Testo del documento ->
· · · · ·

Lo ha chiarito molto bene Thomas Fazi definendolo il “trucco geniale” del neoliberismo: bandire la possibilità di qualsiasi idea alternativa ai propri principi combattendola non sul terreno delle idee, ma semplicemente sostenendo che non è tecnicamente fattibile. Si vuole precludere, in questo modo, ogni spazio dialettico a chi sostiene che il problema non sta nel fatto che la BCE cancelli il debito, ma nel fatto che i trattati lo impediscano. Quanto auspicato da Sassoli non è un’anomalia; è la normalità in ogni stato sovrano che consideri l’emissione della moneta parte integrante della propria sovranità e si indebiti nella propria moneta con la garanzia della propria banca centrale, la cui azione venga intesa come strumento della politica economica, strumento di quel governo dell’economia che dà effettività alla sovranità statuale stessa. E’anomalo l’ordinamento dell’eurozona; anomalo e fonte di debolezza strutturale del progetto di integrazione. Progetto che vacilla ad ogni crisi economica e impone, al fine di evitare la disgregazione, di smantellare via via, uno dopo l’altro, i propri caratteri costitutivi. E’ caduto il dogma che doveva impedire alla banca centrale di acquistare titoli dei debiti pubblici e di essere prestatore di ultima istanza degli stati; sono stati sospesi i vincoli alle scelte di finanza pubblica e agli aiuti di stato; sono caduti i dogmi del pareggio del bilancio dell’Unione, del debito comune e del sostegno finanziario reciproco tra stati. Cadrà anche il dogma che proibisce il finanziamento monetario dei disavanzi pubblici?

I critici di Sassoli si guardano bene dal confrontarsi con la dimensione politica del problema. La negazione dell’agibilità tecnica li libera a priori dall’esigenza di doversi misurare sulle idee che stanno all’origine dell’ordine costituito in confronto alle alternative, cosiddette eterodosse. In questo modo, non c’è bisogno di argomentare, come si dovrebbe, che le idee alternative non sono auspicabili, non sono desiderabili e non reggono il confronto con le idee che stanno a monte dell’ordine costituito rispetto alle quali non devono esserci alternative praticabili. Non sono fattibili, punto e basta.

· · · · ·

Dati dell'esercizio ->
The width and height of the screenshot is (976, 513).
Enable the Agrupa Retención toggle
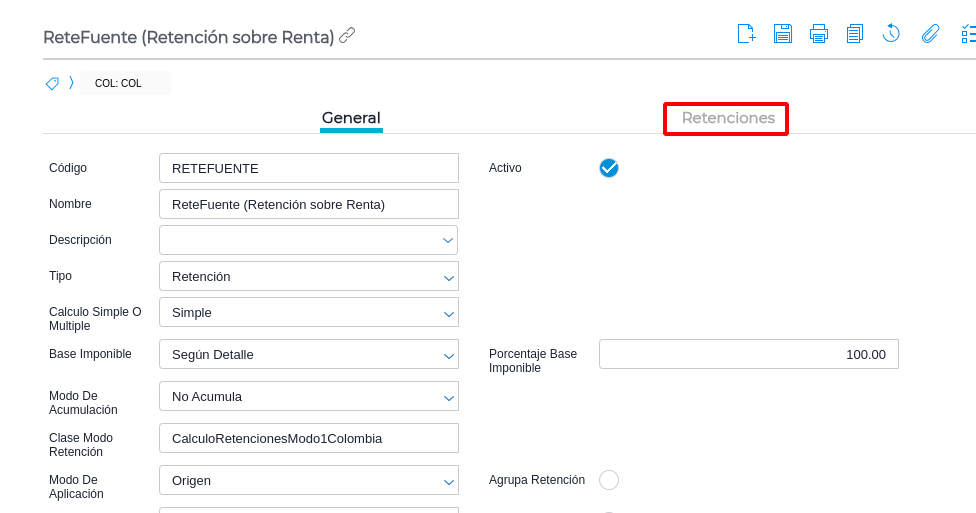(609, 480)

· · · · ·

Esercizi ->
(1) Elenca tutti i dogmi che, secondo il testo sulla BCE e il debito pubblico, sono già caduti.
(2) Riprendi il testo sulla BCE e il debito pubblico e scrivi come potrebbe proseguire dopo l'ultima frase.

Soluzioni ->
(1)
- Il dogma che doveva impedire alla banca centrale di acquistare titoli dei debiti pubblici e di essere prestatore di ultima istanza degli stati
- Il dogma del pareggio del bilancio dell'Unione
- Il dogma del debito comune
- Il dogma del sostegno finanziario reciproco tra stati

(2)
Ma c’è di più. Questo espediente libera anche da un’altra esigenza, quella di dover esplicitare e chiamare a confronto la soluzione ortodossa al problema del debito eccessivo che, si ribadisce, può essere considerato eccessivo soltanto nel contesto istituzionale dell’eurozona. Nulla dicono i critici a proposito delle soluzioni che l’Unione sta predisponendo: austerità e ristrutturazione del debito. Non viene proposto un confronto fra alternative per il semplice motivo che non devono esistere alternative a quella tracciata dai trattati. L’ordine esistente e codificato è intangibile, non deve nemmeno essere spiegato e giustificato. << E’ dimostrato, diceva [Pangloss], che le cose non possano essere altrimenti, perché essendo tutto volto a un fine, tutto è necessariamente per il meglio >>. E’sufficiente demolire aprioristicamente ogni idea che lo metta in discussione. Non è quindi necessario analizzare le conseguenze sociali delle modalità di contrasto al debito che deriveranno dall’applicazione delle regole vigenti. Ma cosa succederà se non sarà cancellato il debito detenuto dalla banca centrale?

La risposta a questa domanda toglie il velo, mette a nudo “il trucco geniale” e dà evidenza ad una macroscopica smentita delle tesi dei critici di Sassoli. Paradossalmente la smentita viene dallo stesso sistema che essi implicitamente e strenuamente vogliono difendere. Se non si cancellerà parte del debito pubblico che sta nell’attivo della banca centrale, si arriverà con ogni probabilità alla cancellazione dello stesso debito dai portafogli di tutti gli investitori (prevalentemente italiani) privati e istituzionali, BCE compresa.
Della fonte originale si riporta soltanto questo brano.